→ DATA SUPPLIED

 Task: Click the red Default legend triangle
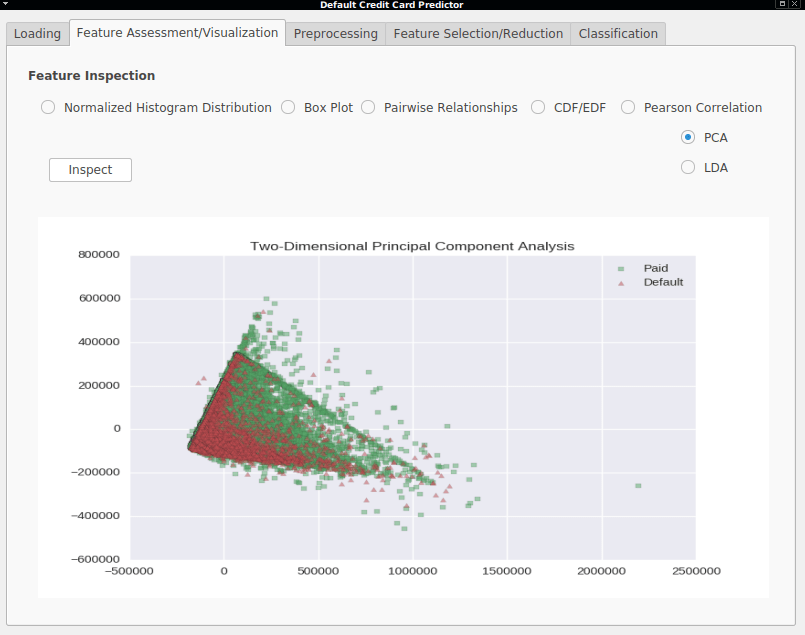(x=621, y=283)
---
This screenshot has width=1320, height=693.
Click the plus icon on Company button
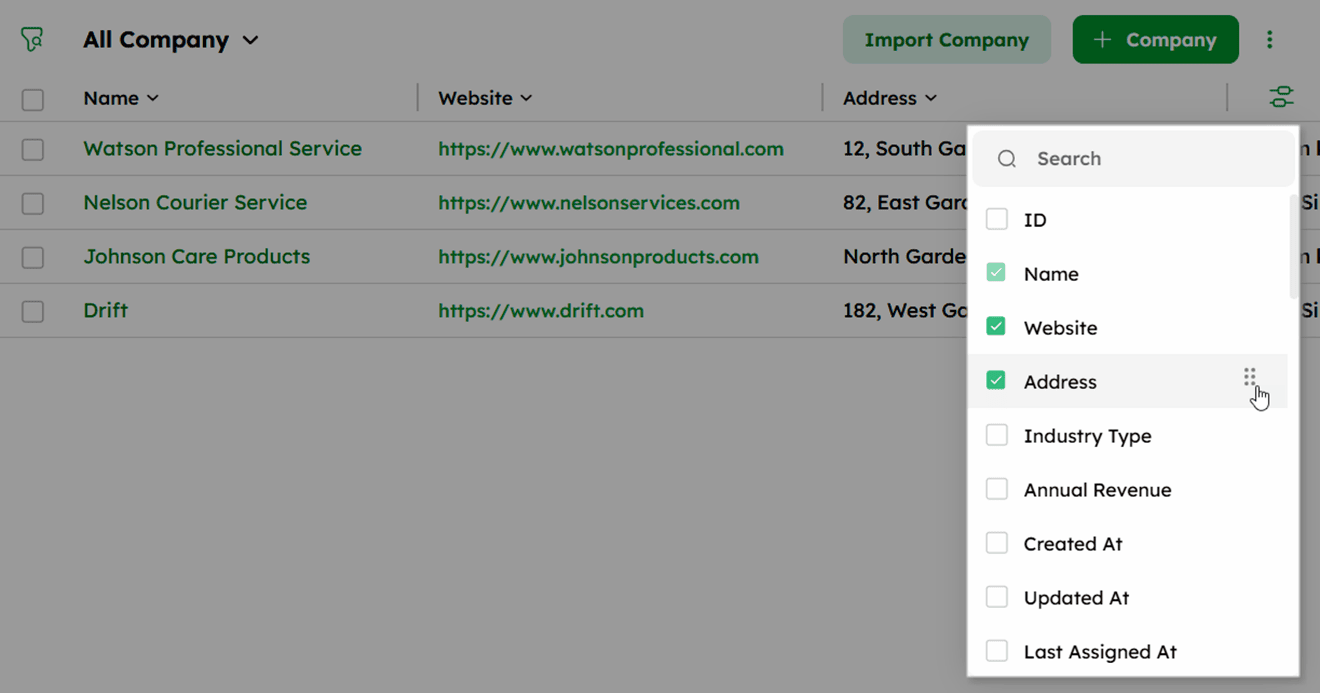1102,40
---
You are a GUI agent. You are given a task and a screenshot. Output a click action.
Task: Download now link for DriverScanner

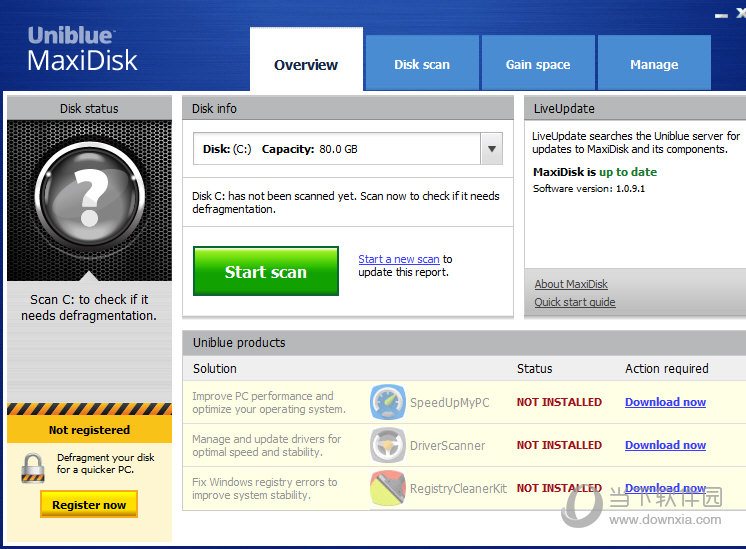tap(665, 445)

→ DIRECTIONS
Copy out every line above where "screenshot" is present.

→ THE COMPLETED TASK
This screenshot has width=1320, height=693.
You are a GUI agent. You are given a task and a screenshot. Output a click action.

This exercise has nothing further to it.